Saved data entries =
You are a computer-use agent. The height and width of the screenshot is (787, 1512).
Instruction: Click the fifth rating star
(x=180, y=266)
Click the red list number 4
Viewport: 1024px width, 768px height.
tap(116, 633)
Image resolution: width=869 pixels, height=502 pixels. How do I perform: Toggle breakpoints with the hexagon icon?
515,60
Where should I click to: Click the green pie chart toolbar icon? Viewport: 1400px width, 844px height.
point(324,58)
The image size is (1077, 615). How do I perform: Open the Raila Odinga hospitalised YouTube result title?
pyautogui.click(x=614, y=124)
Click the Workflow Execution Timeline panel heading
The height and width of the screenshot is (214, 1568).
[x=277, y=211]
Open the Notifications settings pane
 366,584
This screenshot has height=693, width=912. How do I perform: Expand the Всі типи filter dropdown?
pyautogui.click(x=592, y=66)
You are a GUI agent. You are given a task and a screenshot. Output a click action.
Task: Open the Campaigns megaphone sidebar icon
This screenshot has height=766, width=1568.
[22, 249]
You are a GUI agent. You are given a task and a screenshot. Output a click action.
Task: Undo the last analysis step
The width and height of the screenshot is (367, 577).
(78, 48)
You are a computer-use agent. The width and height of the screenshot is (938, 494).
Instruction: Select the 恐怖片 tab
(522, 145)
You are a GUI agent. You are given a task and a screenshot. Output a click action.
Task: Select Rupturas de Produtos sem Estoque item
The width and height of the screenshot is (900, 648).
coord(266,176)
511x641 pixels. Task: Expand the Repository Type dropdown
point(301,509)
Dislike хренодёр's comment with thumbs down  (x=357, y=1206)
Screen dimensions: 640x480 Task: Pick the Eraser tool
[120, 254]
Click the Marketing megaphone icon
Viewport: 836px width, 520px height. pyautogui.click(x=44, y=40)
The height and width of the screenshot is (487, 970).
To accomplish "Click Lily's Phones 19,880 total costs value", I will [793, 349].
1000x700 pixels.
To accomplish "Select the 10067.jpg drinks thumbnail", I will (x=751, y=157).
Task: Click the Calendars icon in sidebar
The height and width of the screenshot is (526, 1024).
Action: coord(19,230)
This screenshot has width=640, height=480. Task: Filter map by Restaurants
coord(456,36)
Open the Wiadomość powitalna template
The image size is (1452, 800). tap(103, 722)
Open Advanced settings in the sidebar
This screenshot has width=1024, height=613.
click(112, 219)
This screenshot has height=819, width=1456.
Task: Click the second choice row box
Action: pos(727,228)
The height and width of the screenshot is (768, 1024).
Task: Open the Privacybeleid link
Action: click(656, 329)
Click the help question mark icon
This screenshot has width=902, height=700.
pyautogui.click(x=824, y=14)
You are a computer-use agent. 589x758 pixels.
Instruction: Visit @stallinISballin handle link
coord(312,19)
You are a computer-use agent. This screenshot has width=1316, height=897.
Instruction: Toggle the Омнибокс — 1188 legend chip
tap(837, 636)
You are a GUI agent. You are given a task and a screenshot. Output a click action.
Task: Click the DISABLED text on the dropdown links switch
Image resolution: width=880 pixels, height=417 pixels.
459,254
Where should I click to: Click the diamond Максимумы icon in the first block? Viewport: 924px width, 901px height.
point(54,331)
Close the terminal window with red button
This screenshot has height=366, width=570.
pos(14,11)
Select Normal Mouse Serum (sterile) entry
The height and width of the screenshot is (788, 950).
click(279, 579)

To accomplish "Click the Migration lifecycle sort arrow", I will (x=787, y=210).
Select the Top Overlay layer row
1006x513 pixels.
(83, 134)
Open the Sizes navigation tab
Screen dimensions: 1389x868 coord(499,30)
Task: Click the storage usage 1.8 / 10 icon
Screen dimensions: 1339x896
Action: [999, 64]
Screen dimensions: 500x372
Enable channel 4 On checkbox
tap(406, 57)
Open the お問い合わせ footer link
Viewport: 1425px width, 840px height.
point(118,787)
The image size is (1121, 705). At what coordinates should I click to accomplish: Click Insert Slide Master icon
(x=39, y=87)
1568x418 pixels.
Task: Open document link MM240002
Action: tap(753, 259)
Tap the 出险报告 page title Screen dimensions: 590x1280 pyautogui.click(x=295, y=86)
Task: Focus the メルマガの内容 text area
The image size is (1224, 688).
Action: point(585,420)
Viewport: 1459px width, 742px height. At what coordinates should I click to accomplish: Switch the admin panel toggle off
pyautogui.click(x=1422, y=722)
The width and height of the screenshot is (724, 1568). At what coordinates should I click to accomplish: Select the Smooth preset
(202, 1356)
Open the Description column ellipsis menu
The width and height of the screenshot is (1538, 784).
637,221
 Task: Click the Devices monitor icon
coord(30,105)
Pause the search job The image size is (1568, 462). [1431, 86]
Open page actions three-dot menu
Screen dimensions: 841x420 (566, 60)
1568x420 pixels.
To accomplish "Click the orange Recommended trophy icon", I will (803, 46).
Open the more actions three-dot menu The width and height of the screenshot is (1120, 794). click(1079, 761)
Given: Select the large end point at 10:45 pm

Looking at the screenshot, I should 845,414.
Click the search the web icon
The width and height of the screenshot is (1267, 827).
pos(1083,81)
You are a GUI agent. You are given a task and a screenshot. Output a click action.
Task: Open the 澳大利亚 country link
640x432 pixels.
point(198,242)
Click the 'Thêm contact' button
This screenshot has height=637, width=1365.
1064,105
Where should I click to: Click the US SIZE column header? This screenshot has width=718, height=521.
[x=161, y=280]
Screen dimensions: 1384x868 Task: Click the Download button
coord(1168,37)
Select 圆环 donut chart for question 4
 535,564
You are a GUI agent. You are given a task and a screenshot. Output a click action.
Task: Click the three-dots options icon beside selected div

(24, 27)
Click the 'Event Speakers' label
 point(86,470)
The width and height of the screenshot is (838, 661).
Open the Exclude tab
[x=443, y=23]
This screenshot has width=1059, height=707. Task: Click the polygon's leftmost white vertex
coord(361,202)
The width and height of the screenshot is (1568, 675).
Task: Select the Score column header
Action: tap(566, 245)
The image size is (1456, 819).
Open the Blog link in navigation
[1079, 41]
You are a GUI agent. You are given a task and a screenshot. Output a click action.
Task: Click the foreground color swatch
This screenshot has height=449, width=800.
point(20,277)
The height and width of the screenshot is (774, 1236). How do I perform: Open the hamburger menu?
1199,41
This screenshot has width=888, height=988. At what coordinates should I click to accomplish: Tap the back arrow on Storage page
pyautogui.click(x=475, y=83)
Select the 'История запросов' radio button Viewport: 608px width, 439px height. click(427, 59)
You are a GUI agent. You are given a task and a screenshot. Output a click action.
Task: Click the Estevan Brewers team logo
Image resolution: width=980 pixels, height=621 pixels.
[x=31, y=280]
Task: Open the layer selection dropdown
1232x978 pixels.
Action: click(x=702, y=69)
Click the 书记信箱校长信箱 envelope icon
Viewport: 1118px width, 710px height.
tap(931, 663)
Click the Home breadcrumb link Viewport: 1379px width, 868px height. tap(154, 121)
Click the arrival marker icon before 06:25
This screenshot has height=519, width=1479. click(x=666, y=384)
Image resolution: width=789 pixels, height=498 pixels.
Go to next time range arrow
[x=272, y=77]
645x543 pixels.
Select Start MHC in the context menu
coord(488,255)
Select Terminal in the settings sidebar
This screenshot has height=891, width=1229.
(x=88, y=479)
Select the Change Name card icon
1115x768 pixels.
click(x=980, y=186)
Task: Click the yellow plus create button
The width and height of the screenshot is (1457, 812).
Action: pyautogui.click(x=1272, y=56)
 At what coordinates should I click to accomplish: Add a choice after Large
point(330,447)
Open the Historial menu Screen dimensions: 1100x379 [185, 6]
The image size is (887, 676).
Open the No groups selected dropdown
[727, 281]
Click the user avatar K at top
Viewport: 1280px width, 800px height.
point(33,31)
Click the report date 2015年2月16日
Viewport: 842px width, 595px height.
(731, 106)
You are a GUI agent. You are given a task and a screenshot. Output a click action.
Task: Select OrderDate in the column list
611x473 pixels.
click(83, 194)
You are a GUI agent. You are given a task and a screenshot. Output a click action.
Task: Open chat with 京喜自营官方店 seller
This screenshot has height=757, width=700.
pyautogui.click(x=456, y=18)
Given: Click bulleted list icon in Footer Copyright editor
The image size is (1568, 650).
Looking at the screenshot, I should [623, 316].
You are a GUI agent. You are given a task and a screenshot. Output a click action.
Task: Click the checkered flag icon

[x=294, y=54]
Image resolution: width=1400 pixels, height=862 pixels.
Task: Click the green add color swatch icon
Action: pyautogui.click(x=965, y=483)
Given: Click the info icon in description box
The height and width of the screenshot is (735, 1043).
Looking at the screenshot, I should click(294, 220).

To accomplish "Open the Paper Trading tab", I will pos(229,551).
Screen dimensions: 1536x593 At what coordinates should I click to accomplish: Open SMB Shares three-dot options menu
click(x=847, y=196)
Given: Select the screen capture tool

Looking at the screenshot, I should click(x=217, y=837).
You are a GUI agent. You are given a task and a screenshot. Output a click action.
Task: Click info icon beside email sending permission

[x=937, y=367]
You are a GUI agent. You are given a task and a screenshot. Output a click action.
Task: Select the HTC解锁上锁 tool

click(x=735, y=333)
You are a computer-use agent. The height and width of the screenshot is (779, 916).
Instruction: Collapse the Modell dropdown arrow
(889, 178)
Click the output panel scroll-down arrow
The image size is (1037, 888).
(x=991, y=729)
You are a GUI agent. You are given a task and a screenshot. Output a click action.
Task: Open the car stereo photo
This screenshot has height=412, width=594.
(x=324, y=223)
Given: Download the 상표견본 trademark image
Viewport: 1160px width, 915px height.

Directions for this task =
Find the word "computer" in the entries. Copy each line that holds it.

Exercise answer =
You are a computer-use agent. The height and width of the screenshot is (787, 1512).
You are a computer-use agent. The width and height of the screenshot is (938, 494).
You are a computer-use agent. 589x758 pixels.
You are a computer-use agent. This screenshot has width=1316, height=897.
You are a computer-use agent. The height and width of the screenshot is (779, 916).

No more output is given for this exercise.